Phoebe Kreutz – “Leaky Canoe” Review
“Leaky Canoe” is Phoebe Kreutz’s new EP and even though it is her first official release after 2013’s excellent album “Nightlife Sentence“ it sounds a whole lot like every Phoebe Kreutz release to date: The energy is there, the dark humorous truths are coated in sweet melodies and her songwriting is as clever and diverting as ever. But something is different:
If her releases between 2008 and 2013 layed out the world through the eyes of a teenage heart trapped in the mind and body of a grown-up, „Leaky Canoe“ is a study of a grown-ups heart reacting to all the shit, that goes on in the world right now.
On “Leaky Canoe“ we find the gifted New York Antifolk fixture Kreutz at her best. Abandoning the melancholy and nostalgia, which was a huge part of her songwriting in the past, Kreutz focusses on pressing subject matter like nationalism, compassion or the #metoo movement. Of course in her very own witty ways:
“If god is a woman, then I know her kind:
She lavishes attention on randos in bars and leaves the girls she came with behind.
She calls some women crazy and other girls fat.
I’ve known a woman- I’ve been a woman like that.”
On the quasi title track „If God Is A Woman“ Kreutz mixes poignant observation with self-irony and honesty to a degree that only few songwriters are able to achieve. Maybe Antifolk icon Jeffrey Lewis is one of the few songwriter’s who play in Kreutz’s league when it comes to the perfect mixture of humanity and humor in lyrics.
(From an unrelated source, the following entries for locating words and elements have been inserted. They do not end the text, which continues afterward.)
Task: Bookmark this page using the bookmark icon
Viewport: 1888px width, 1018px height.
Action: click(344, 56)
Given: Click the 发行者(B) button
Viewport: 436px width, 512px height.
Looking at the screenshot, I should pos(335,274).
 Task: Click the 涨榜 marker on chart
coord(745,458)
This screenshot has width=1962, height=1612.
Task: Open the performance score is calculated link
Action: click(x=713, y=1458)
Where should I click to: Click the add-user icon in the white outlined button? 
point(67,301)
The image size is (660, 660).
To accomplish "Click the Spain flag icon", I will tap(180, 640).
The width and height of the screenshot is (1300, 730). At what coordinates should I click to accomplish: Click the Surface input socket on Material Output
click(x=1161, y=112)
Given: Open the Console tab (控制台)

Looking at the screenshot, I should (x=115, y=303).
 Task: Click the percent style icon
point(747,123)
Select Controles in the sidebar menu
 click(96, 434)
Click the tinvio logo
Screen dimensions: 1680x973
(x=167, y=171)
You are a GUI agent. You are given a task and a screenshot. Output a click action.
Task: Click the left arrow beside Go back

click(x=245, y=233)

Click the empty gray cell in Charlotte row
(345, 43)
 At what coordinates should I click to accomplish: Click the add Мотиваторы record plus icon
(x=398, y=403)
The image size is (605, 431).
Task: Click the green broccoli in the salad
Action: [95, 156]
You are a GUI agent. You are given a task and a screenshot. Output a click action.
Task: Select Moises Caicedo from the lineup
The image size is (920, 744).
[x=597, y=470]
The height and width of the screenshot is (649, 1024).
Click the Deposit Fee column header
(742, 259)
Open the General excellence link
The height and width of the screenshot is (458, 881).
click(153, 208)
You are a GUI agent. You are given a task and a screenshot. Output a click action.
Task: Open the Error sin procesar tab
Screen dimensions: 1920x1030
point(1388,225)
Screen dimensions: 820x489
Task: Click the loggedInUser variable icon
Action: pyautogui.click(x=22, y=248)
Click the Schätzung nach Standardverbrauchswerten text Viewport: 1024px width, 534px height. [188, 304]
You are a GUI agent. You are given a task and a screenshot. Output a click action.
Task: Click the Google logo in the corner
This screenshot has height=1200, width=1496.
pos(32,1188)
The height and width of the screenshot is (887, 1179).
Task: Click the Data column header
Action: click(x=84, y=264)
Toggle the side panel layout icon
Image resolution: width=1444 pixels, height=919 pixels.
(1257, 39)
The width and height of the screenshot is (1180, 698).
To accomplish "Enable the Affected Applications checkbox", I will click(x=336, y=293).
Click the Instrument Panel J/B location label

It comes as no surprise the EP was released on the German label „Lousy Moon Records“, which put out a streak of exceptional songwriters’ releases in the past few years. Kreutz’s labelmates – ex Moldy Peach Toby Goodshank and former WoWz drummer Johnny Dydo – are authors in the first place, and so is Kreutz. Of course that doesn’t mean that “Leaky Canoe“ doesn’t feature great musicianship.
The press release tells us that Kreutz went to Italy to have her album produced by Canadian indie rockers „The Burning Hell“ just before the 2020 pandemic started. Maybe it’s just a projection after almost one year of COVID lockdown, but The Burning Hell’s production has the urgency of an intense live show and that hadn’t been there yet on previous Kreutz releases.
Though the loose rambling on songs like “Everybody Likes” from Kreutz’s 2012 album “The Age of Reasonableness” was charming as hell, the tighter sound on “Leaky Canoe” totally matches Kreutz’s new found grown-up outlook on the world very well. Luckily it still doesn’t take itself too seriously – it has plenty of twang and the right amount of imperfections, may it be in strumming, singing or the wonderful harmonies.
Like everything else on the – digitally released – EP the music is spot on, very human and very very entertaining.